Oregon organic farm submits weed control plan ahead of court
DUFUR, Ore. (AP) — An Oregon organic farm has submitted a weed management plan before the issue heads to county court.
The plan announced Wednesday by Azure Farms outlines actions to control noxious weeds. Neighboring farmers say the farm's weeds are spreading to their ground, the Capital Press reported.
Azure's plan includes looking at heavy fertilization and deep cultivation methods, spot use of Born, citrus pulp mulch, covering weeds with landscaping fabric, salt, mowing before seeds form and spraying calcium, manganese and Born before cultivation to control weeds.
Sherman County Court received over 40,000 emails on the issue, Oregon officials said. The weeds coming from the 2,000-acre (8.1-sq. kilometer) organic operation in Moro put surrounding wheat farms at risks, the Oregon Wheat Growers League has said.
The county court had considered putting the farm on quarantine if it did not contain the weeds and spraying the weeds with herbicide and billing the farm for the work, if necessary.
County Commissioner Tom McCoy confirmed via email that he has gone over the plan with county weed control Supervisor Rod Asher.

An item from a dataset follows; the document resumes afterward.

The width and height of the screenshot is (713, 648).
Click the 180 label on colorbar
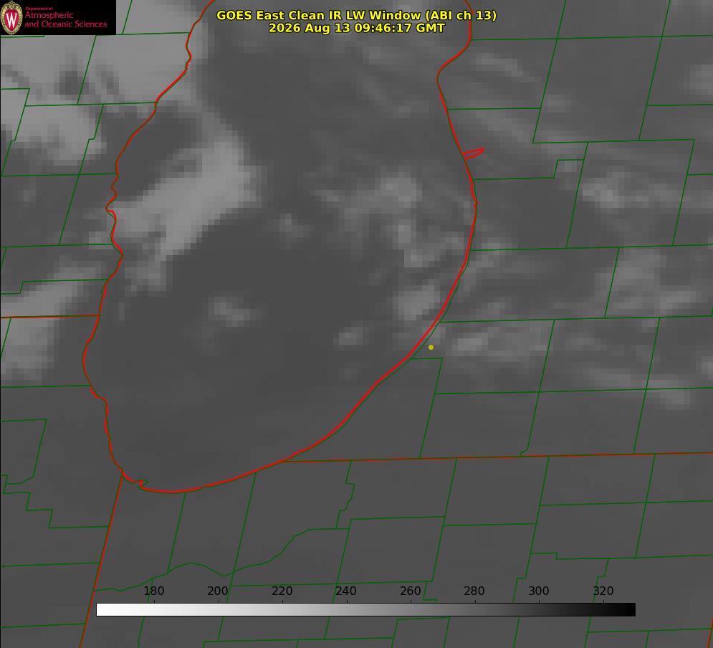coord(153,591)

"He is researching some of the measures, but believes the plan may be workable if Azure is really willing to implement it. So far, their follow-through has not been good," McCoy wrote.
The league has called for a "prompt and rigorous review" of Azure's plan.

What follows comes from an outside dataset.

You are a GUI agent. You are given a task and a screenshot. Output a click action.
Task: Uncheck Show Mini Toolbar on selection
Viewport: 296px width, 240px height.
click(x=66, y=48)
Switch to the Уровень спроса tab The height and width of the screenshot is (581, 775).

"From our members on the ground, it's become clear that even a casual observation of Azure's property makes it clear that their noxious weed problem is severe and has been worsening for many years," said CEO Blake Rowe and growers Bryan Cranston and Chris Moore in a prepared statement."
This story has been corrected to show that Sherman County Court received over 40,000 emails on the issue, not 400,000.